Redefining Online Education
Modern technology has given educators fresh, innovative ways to engage students in online education. For students, however, this experience can feel more robotic than rewarding.
In most online courses, students skim reading materials, click through pre-made PowerPoint presentations, and watch poorly recorded lectures. Sometimes, brief discussion in an online forum follows. Finally, students complete related assignments, get their grades, and repeat these steps in future lessons.
What’s wrong with this system? A lot. First, let’s begin with the fact that many online learning platforms are basically offline courses directly uploaded to the internet. These experiences simply don’t translate.
Online programs also tend to limit teacher-student interactions and don’t accommodate students who learn at different paces and respond better to tailored lessons. That said, doing away with online courses isn’t necessary. Rather, creating a more meaningful experience for students should, and can, occur by putting control back in students’ hands.
Letting students decide how they learn will instill a sense of ownership and make the material more relevant. Imagine that the end result allowed students to immediately build something useful.

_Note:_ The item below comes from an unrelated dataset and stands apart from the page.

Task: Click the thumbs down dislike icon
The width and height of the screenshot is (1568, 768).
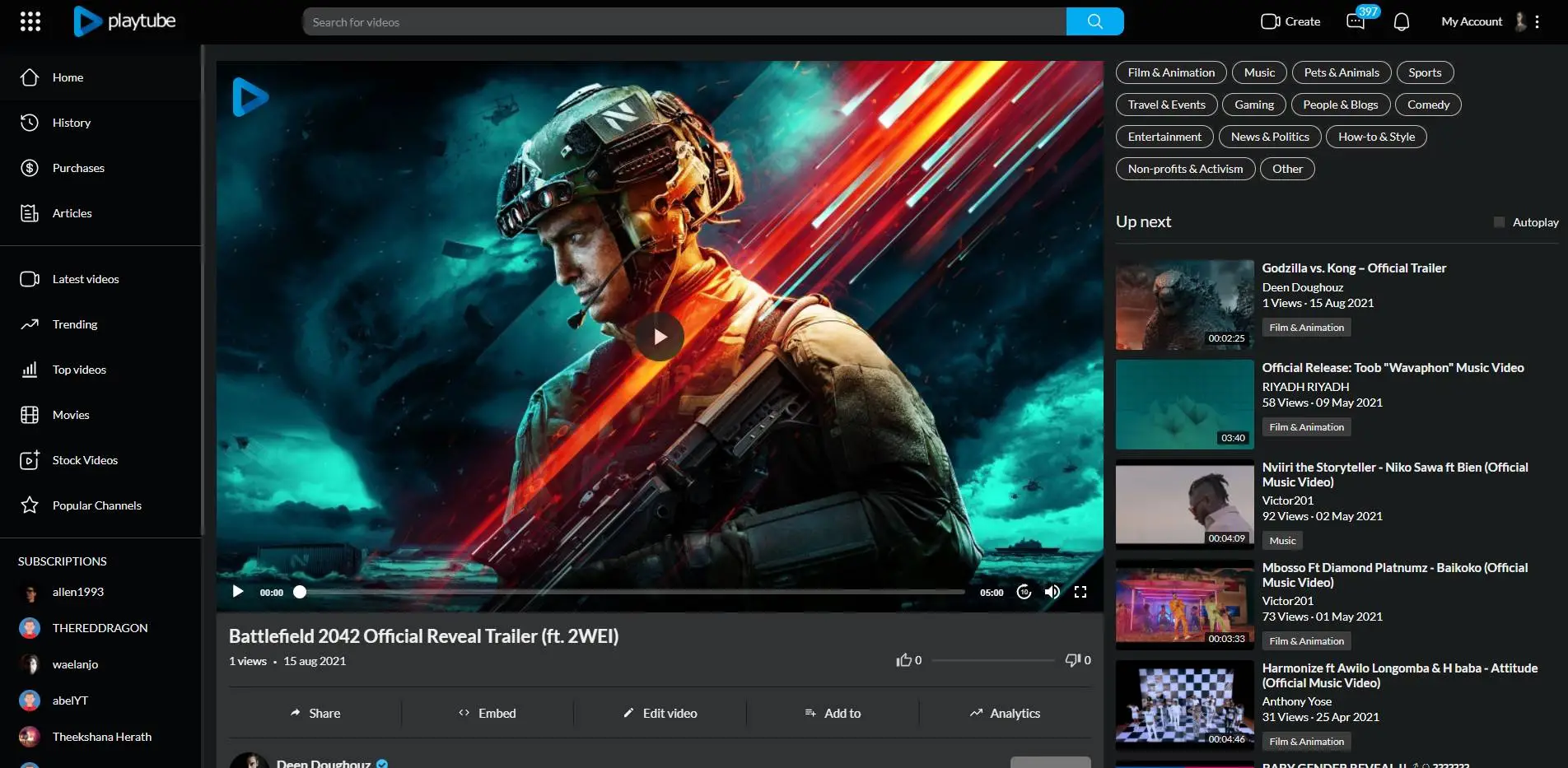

As highlighted in Most Likely To Succeed High Tech High’s CEO Larry Rosenstock tested this idea. After tying complex mathematical concepts to meaningful outcomes - physically building things like chairs- he found his students actually retained the information.
4 Ways To Enhance Students' Online Education Experience
Modern technology makes it easy for online educators to cater to individual students. Here are 4 ways educators can give control back to students to ultimately enhance the online learning experience:
- Implement A Project-First Learning Format.
At my company, we organize online courses in a project-first learning format. Our curriculum for each course is built around projects chosen and performed by students. Teachers serve as resources and guides. When students are given autonomy to create projects meaningful to them, something wonderful happens: They actually want to study, research, and apply their skills. Learning isn’t a chore; it’s an exciting adventure that will lead to something useful.The results speak for themselves. Our course completion rates typically range from 25 to 30 percent, about four times higher than the completion rate of a typical MOOC.
- Create A Nonlinear, Modular Curriculum.
If you’re taking an all-encompassing math class, who says you have to start with addition and end with calculus? Why not start with addition, jump to algebra, and end with division? Many courses don’t necessarily need to go in order. Instead, students can learn in a nonlinear fashion. I like to call this the “Wikipedia model of education”. Learning occurs through exploration guided by a student’s interests. To empower students, allow access to all course content instead of locking certain lessons until everyone reaches the same point.
- Let Students Choose Their Own Pace.
Not only do students have individual and preferred learning paces, but they also have lives outside of the classroom. One student might be a busy professional who travels regularly, another might be a frenzied parent with a sick toddler, and a third might be a young adult backpacking through Europe. A course that allows students to complete work at their own pace appeals not only to those who prefer taking it slow, but also to those who prefer plowing through. At our company, students complete courses in many different ways. Some take half a course, disappear, and return months later to complete it. Others race through courses like they were binge-watching “House of Cards” on Netflix. EdSurge recently published a fascinating article about Cathedral Catholic Academy, a small private school in Honolulu that dramatically reversed its declining student body by implementing a blended learning model. Among other things, this model allowed students to learn at their own pace and demonstrate their knowledge by completing projects.
- Open Communication Lines.
No matter how advanced technology becomes, it will never replace the lifelong impact great teachers can have on students. Teachers need to be more involved in a student’s online education experience and facilitate both one-on-one and group-based learning. Simply asking students what they want to get out of a course helps to ensure value. Further, by encouraging students to communicate and learn from each other, educators can bolster the learning experience. Technology is about facilitating communication, whether it’s through platforms like Google Hangouts, email, or texting. Instructors should host live office hours, learn to be flexible, and thoroughly communicate with students.
Choice is a powerful thing. When you give students more control over their online education, you’ll be surprised by how eager they are to learn and apply new skills. Whether you implement project-first learning, nonlinear formats, self-paced courses, more flexible communication methods, or all of the above, you’ll give students a stronger overall learning experience.
If your goal is to educate, help your students help themselves.